Unlike generic flashcard apps, Lingput adapts to your vocabulary and provides **natural comprehensible input**: stories, translations, audio, and smart word tracking.
## The Challenge

---
Traditional language learning apps rely on flashcards and repetitive drills. **Lingput solves the real problem**: providing learners with **comprehensible input** - personalized stories at exactly their vocabulary level, complete with audio and smart word tracking.

## Architectural & Technical Highlights
## Impact & Performance

- **Scalable Background Processing:** Utilizes a robust **Job Queue System (BullMQ & Redis)** to handle complex, long-running AI tasks (story and audio generation) asynchronously. This ensures the API remains fast and responsive, providing a seamless user experience with real-time progress updates on the frontend.

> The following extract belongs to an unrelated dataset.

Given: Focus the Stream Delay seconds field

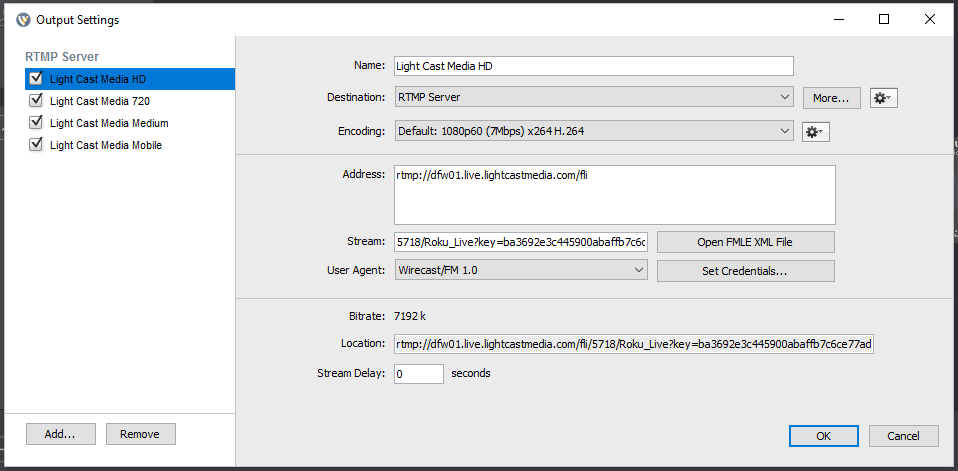Looking at the screenshot, I should (418, 374).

- **Clean Backend Architecture:** The Express.js backend is built on a **testable, multi-layered architecture** (Controller, Service, Repository) with **Dependency Injection** for loose coupling and maintainability.
- **Robust Caching Strategy:** Leverages **Redis** for caching frequently accessed data (like stories and word lists), significantly **reducing database load** and improving API response times.

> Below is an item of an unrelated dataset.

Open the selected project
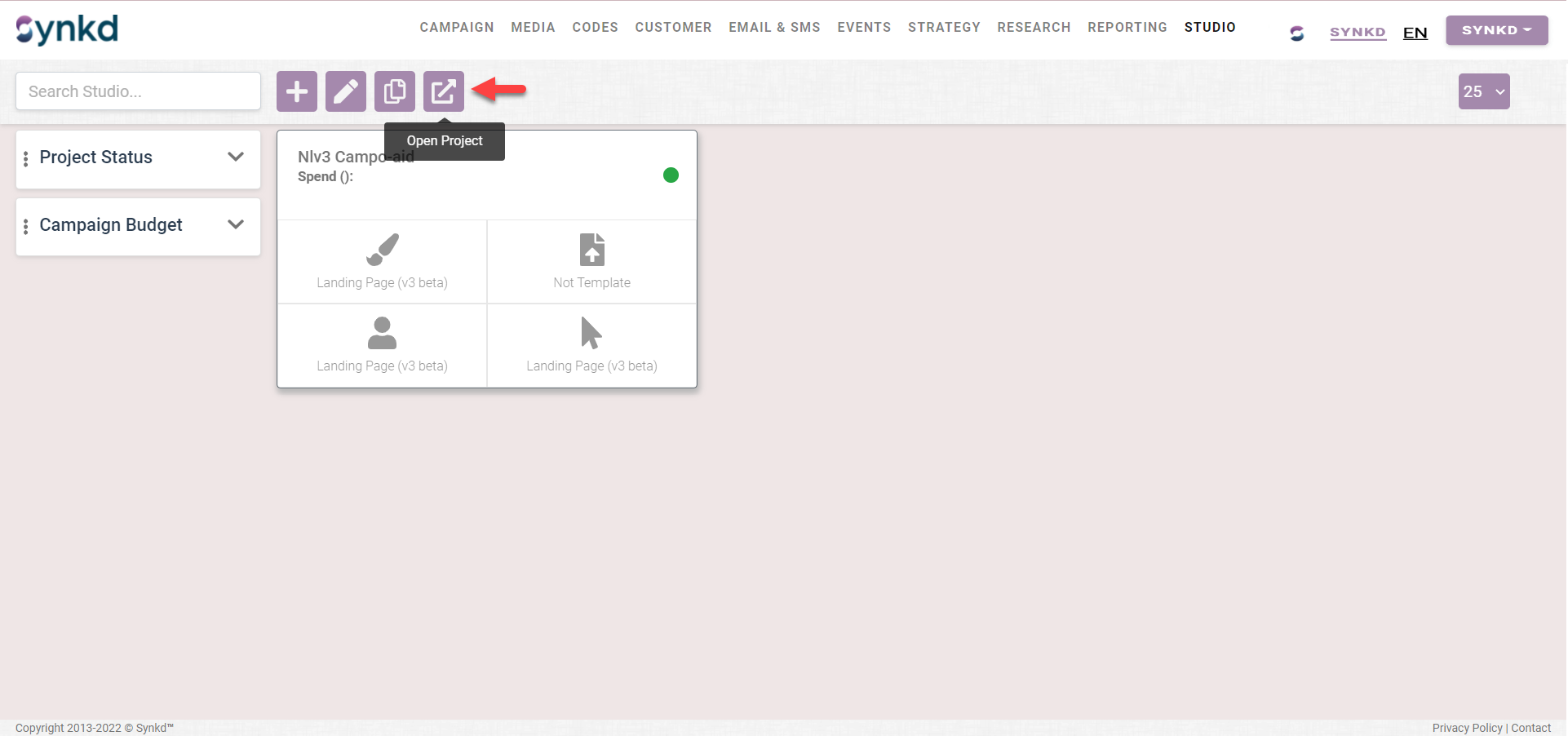The height and width of the screenshot is (736, 1568). click(x=443, y=91)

- **Secure Authentication:** Implements a secure, modern authentication system using **HTTP-only cookies** with access and refresh tokens to protect against XSS attacks.

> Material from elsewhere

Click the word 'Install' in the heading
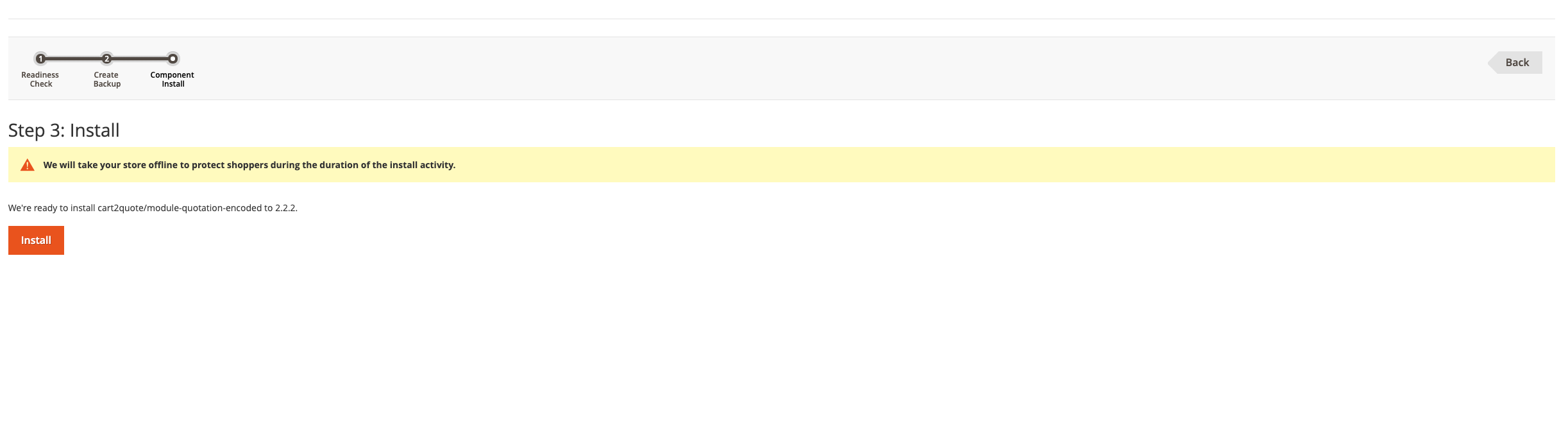The height and width of the screenshot is (439, 1568). click(94, 130)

- **Advanced Frontend State Management:** The Next.js frontend features a **custom React hook (`handleJob`)** to intelligently manage the lifecycle of background jobs, abstracting away the complexity of polling and providing optimistic UI updates.
- **Containerized for Production:** The entire application is containerized using **Docker and Docker Compose**, ensuring consistent, reproducible deployments for all services (backend, frontend, workers, NGINX).
- **85% faster API responses** (600ms → 85ms) through Redis caching strategies
- **Zero-downtime deployments** with 80% reduction in deployment time (25min → 5min)
- **Non-blocking user experience** for 30-second AI story generation via async job queues
- **Production-ready architecture** handling concurrent AI processing and real-time progress updates

Full tech stack: [Tech Stack](#tech-stack)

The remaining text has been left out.